- Effet de nuit
Effet de nuit
Crayon Conté sur papier
Monogramme en bas à droite E. C.
Signature au dos au crayon bleu Claus
Circa 1908
184 x 261 mm

Émile Claus

(Vive-Saint-Eloi 1849 - Astene 1924)

Biographie

Peintre de paysages, de scènes de genre et de portraits, aquarelliste et graveur, il est aussi l’auteur de nombreux pastels.
Il entre à l’Académie d’Anvers en 1869, pour y suivre principalement l’enseignement du peintre paysagiste Jacobs. Refusant de concourir pour le Prix de Rome, il quitte l’académie en 1874, nanti du deuxième prix. Il se fixe alors à Anvers jusqu’en 1882 et peint des portraits et des tableaux de genre qui relèvent de la production réaliste et narrative de l’académie, bastion de l’école d’Anvers. Les sujets sont anecdotiques, à tendance sociale ou sentimentale.
Dès 1883, Émile Claus travaille à Astene, près de Deinze, au bord de la Lys, dans un ancien pavillon de chasse qui deviendra sa résidence permanente trois ans plus tard. Cette demeure, qui recevra plus tard le nom de « Zonneschijn », sera le rendez-vous des élèves et des amis peintres, sculpteurs, poètes ou hommes de lettres. C’est une amitié privilégiée et déterminante que Claus noue avec Camille Lemonnier, l’auteur de La Belgique. Celui-ci, doté d’une forte personnalité et rompu aux milieux artistiques parisiens, devait encourager le peintre à se libérer des contraintes académiques, à quitter l’atelier pour le plein air et surtout, à éclairer sa palette. Claus devient alors essentiellement le peintre de la vie rurale, le peintre de la Lys et, peu à peu, celui de la lumière.
De 1883 à 1889 environ, il traverse une période pré-impressionniste, dont le réalisme traduit l’influence de la photographie, dans la lignée du peintre français Bastien-Lepage. Ses voyages à Paris, lors des salons et au cours des hivers 1889 à 1892, lui font découvrir les œuvres des tenants de l’impressionnisme. La peinture de Claude Monet, en particulier, retient son attention. Il saura adopter les leçons de l’impressionnisme, auquel il vient tardivement, en les adaptant à sa manière propre. La grande toile La Récolte des betteraves de 1890 peut être considérée comme une œuvre charnière dans l’ évolution d’Émile Claus. L’année suivante, il peint les Ijsvogels où la figure, toujours présente, s’estompe peu à peu en faveur du paysage et surtout d’une atmosphère sensible.
En 1899, il atteint sa pleine maturité picturale lorsqu’il exécute les Vaches traversant la Lys ou le Passage de vaches, résultat de douze années de travail. Au cours de l’année 1904, il peint La Récolte du lin, une toile vibrante de lumière, et sera l’un des fondateurs du cercle Vie et Lumière, dont les membres partagent un même idéal, un même amour de « peindre la lumière », et organisent des expositions auxquelles sont conviés les peintres étrangers partageant leur vision de la peinture.
Claus visitera l’Espagne, l’Algérie, le Maroc, fera plusieurs voyages en France et en Zélande.

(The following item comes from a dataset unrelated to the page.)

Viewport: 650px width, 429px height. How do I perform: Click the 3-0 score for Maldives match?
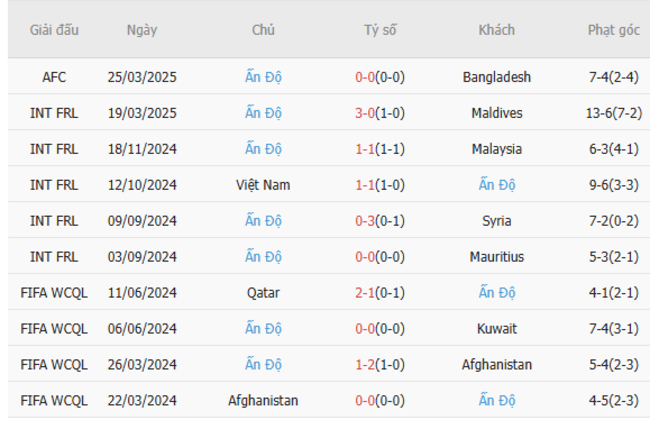[364, 113]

Il effectue un bref séjour à Pittsburgh aux États-Unis et se rend par deux fois, en 1902 et 1906, à Venise dont la lumière si particulière le séduit. Il y réalise des vues du Grand Canal, qui préfigurent en quelque sorte celles qu’il exécutera de la Tamise à Londres, lors de son exil en Grande-Bretagne de 1914 à 1919. Réalisées entre janvier 1916 et mars 1919, ces vues recevront le titre collectif et évocateur de Réverbérations sur la Tamise. Claus y dépeint inlassablement le « Victoria Embankment », la Tamise et ses ponts, en perspectives plongeantes, adaptant sa touche nerveuse et sa palette à la luminosité changeante des heures et des saisons qui passent. Entamant simultanément plusieurs toiles, il attend pour chacune d’elles le retour d’un effet fugitif ou d’une lumière particulière et poursuit en cela la méthode adoptée au bord de la Lys.
Référence : Brita Velghe, « Émile Claus », in Éliane De Wilde (préface), Le dictionnaire des peintres belges du XIVe siècle à nos jours depuis les premiers maîtres des anciens Pays-Bas méridionaux et de la Principauté de Liège jusqu'aux artistes contemporains, t. 1, Bruxelles, La Renaissance du Livre, 1995, pp. 180-181.